[Task details]:
Write the data out again exactly, dropping any images it holds.

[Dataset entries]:
# # # # #

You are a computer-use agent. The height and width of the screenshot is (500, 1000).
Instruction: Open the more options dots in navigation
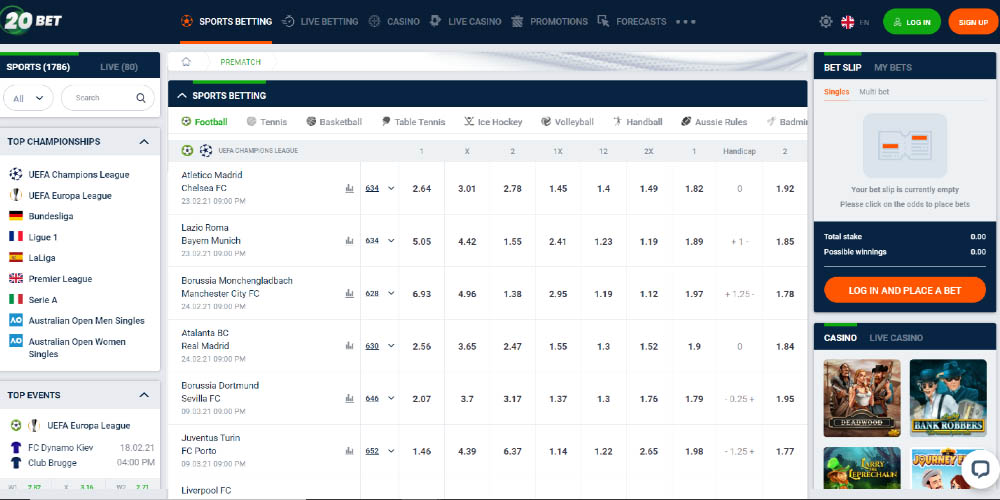tap(686, 21)
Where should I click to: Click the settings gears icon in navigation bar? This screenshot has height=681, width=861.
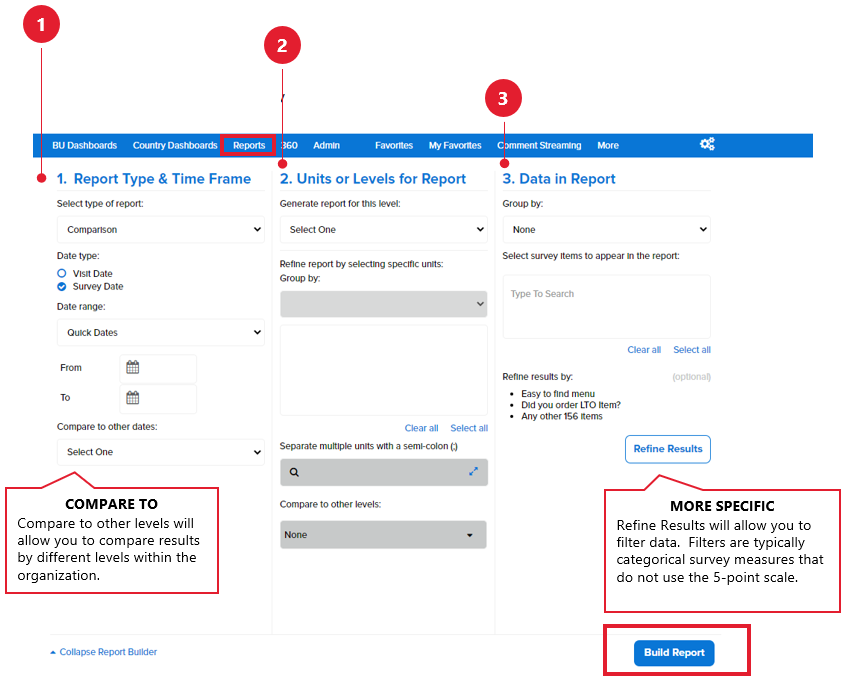[x=707, y=145]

# # # # #

[Exercise output]:
You are a computer-use agent. The height and width of the screenshot is (500, 1000).
Instruction: Open the more options dots in navigation
tap(686, 21)
Where should I click to: Click the settings gears icon in navigation bar? This screenshot has height=681, width=861.
[x=707, y=145]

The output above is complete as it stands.